Moving to the next stage

This building block is still ongoing. There are two complementary directions: (1) to the SRI policy, and (2) to the regional and local stakeholders. Regarding the SRI policy direction, the project outcome is now integrated into a pool of input to design the SRI plan as it was presented to the TSRI team, and the documents were submitted. The main challenge is to what extent our findings are utilized in the national SRI policy. Regarding the regional and local stakeholder direction, our team (SDG Move and the regional teams) is exploring the possibility of establishing a regional network for SDGs, based on the participants and the outcome of the regional foresight workshops. The regional teams are encouraged to use the regional outcomes of the project to engage with local policymakers and stakeholders to form a network to address the regional priorities on the ground.

Designing the project with the knowledge user, in this case, the TSRI is crucial for moving to the next stage. When the project was designed together, the project outcomes are usable and used by the policymakers. 

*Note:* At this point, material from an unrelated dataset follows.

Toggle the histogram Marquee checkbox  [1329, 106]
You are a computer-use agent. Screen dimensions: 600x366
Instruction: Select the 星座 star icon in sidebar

The fact that the SDGs is a global agenda to which the government officially commits and is an obligation for both national and regional government agencies to address, making it easier for our regional teams to push forward the regional and local stakeholder direction.

A reason that TSRI is interested in integrating localized SDGs issues into the SRI plan was because of their awareness of the SDGs’ importance and of the localized policies. However, not all government agencies are aware of these issues. Regular knowledge communication and engagement with the policymakers and government agencies would help them realize the importance of the SDGs. Creating a platform in which the policymakers and government agencies interact regularly with local stakeholders and their practices would also increase awareness. 

Academia is in a great position to bridge the government agencies and CSOs using evidence-based and participatory approaches. The approach would provide some credibility and legitimacy to academia as a bridging sector. 

A political process to negotiate what works for whom and to find a solution that all parties get some of their priorities is expected. This process even presented itself in our project. Each regional team also has their own local agenda. We need to find a way to balance the project objectives and their agenda so that everyone wins.